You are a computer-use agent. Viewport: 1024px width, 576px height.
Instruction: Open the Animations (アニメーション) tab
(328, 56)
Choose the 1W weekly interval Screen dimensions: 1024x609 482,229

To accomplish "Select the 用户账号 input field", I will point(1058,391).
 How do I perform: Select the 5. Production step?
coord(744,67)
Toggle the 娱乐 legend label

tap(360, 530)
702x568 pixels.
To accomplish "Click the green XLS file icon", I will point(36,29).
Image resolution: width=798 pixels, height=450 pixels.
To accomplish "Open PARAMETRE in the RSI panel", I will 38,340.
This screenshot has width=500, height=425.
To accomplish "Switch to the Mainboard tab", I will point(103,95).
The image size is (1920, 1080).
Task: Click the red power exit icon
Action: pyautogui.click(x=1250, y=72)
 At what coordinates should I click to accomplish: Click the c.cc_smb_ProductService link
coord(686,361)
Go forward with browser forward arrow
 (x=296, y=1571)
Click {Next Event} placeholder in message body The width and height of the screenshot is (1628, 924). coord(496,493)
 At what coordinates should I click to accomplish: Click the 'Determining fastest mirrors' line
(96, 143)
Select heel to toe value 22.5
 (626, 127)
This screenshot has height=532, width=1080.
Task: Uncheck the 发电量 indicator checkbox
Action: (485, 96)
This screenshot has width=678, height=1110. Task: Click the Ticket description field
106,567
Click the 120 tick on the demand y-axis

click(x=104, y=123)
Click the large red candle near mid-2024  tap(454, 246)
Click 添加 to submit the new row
- - -
## WHAT THIS TASK INVOLVES
Copy the data above word for word, from the line with "Image resolution: width=798" up to and including the line with "Action: pyautogui.click(x=1250, y=72)".

## ANSWER TO THIS PROBLEM
Image resolution: width=798 pixels, height=450 pixels.
To accomplish "Open PARAMETRE in the RSI panel", I will 38,340.
This screenshot has width=500, height=425.
To accomplish "Switch to the Mainboard tab", I will point(103,95).
The image size is (1920, 1080).
Task: Click the red power exit icon
Action: pyautogui.click(x=1250, y=72)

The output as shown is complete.